Als 2007 das Regime des Nichteintretensentscheides (NEE) in der Eidgenossenschaft in Kraft trat, und viele Flüchtlinge auf der Strasse landeten, kam bald der Mittagstisch für Sans-Papiers in der Pfarrei St. Marien zustande. Magdalena Strebel war als eine der Ersten dabei, wöchentlich eine Aufgabe zu übernehmen. Sie half das Essen zubereiten, ging auf alle Gäste ein. Wenn sich jemand nicht willkommen fühlte, war sie die Erste, die davon wusste und Abhilfe schaffte.

Magdalena war nicht immer bequem. Sie hatte Mühe, vollendeten Tatsachen zu akzeptieren. Behörden in Staat und Kirche erhielten Briefe und Telefonate, wobei sie keinen besonderen Respekt übte. Vor allem dann, wenn Gäste des offenen Pfarreiheimes Prairie – sie besuchte es regelmässig - oder auch Menschen von der Gasse Unrecht angetan wurde. Sie war eine Kämpferin gegen jegliches Unrecht.

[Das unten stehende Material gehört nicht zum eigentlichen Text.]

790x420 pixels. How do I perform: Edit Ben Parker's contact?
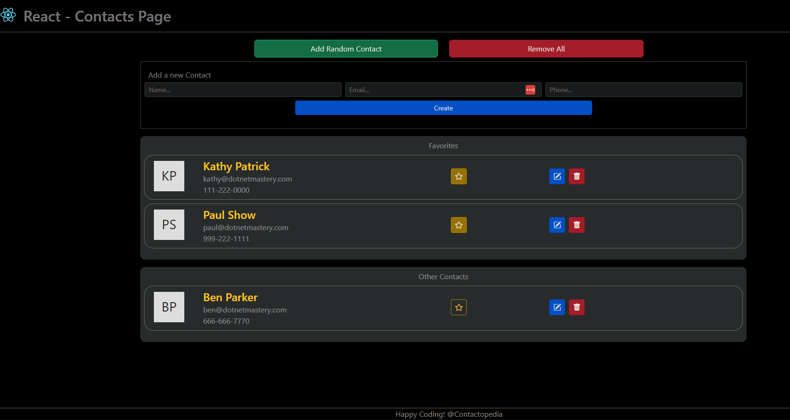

Sie war geradeaus; auch in den Sitzungen und Kontakten im Solidaritätsnetz. Dennoch fühlte sie sich im Solidaritätsnetz immer willkommen und sorgte sich um das Wohlergehen vieler Mitglieder. Sie fragte oft: «Wie geht es dir wirklich?». Sie wollte mit dieser Frage ergründen, ob sie sich persönlich noch mehr engagieren könnte. Sie war die Netzwerkerin in Person. Sie litt darunter, dass die Willkommenskultur in der Schweiz und Europa nach knapp etwas mehr als einem Jahr verschwand. Das Solidaritätsnetz Bern vermisst Magdalena sehr. Wir werden ihr Erbe bewahren. Hilfesuchende bleiben im Solidaritätsnetz willkommen.